DIRECTIONS FOR THIS TASK — Copy the data below word for word, from the line with "Locate an element on the screen." to the line with "(1704, 278).", including both of those lines.

PROVIDED DATA —
..........
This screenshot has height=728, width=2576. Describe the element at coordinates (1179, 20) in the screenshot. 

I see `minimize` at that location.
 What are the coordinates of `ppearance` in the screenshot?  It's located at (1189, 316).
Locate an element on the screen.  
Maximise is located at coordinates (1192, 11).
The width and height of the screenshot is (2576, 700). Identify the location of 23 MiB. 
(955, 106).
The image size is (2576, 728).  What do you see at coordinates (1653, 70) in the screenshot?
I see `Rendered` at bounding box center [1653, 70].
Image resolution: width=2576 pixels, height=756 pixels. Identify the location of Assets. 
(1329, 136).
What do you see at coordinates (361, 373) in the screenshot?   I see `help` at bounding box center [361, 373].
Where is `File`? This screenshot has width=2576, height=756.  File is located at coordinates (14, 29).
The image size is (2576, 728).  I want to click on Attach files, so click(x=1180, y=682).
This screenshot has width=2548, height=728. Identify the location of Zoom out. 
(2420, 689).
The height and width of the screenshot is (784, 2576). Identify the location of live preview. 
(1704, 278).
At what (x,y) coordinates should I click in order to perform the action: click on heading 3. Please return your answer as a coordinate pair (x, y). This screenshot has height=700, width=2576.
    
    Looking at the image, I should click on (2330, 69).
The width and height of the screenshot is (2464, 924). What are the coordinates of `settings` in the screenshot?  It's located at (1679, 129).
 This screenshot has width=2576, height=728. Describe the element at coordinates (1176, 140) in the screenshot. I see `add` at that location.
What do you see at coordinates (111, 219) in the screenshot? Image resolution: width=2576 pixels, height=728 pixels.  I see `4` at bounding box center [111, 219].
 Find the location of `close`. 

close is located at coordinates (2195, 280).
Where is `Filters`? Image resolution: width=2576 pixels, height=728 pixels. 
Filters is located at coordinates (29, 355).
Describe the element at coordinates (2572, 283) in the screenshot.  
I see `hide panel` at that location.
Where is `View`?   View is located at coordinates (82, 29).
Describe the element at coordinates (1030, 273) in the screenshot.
..........
SOLUTION —
Locate an element on the screen.  
Maximise is located at coordinates (1192, 11).
The width and height of the screenshot is (2576, 700). Identify the location of 23 MiB. 
(955, 106).
The image size is (2576, 728).  What do you see at coordinates (1653, 70) in the screenshot?
I see `Rendered` at bounding box center [1653, 70].
Image resolution: width=2576 pixels, height=756 pixels. Identify the location of Assets. 
(1329, 136).
What do you see at coordinates (361, 373) in the screenshot?   I see `help` at bounding box center [361, 373].
Where is `File`? This screenshot has width=2576, height=756.  File is located at coordinates (14, 29).
The image size is (2576, 728).  I want to click on Attach files, so click(x=1180, y=682).
This screenshot has width=2548, height=728. Identify the location of Zoom out. 
(2420, 689).
The height and width of the screenshot is (784, 2576). Identify the location of live preview. 
(1704, 278).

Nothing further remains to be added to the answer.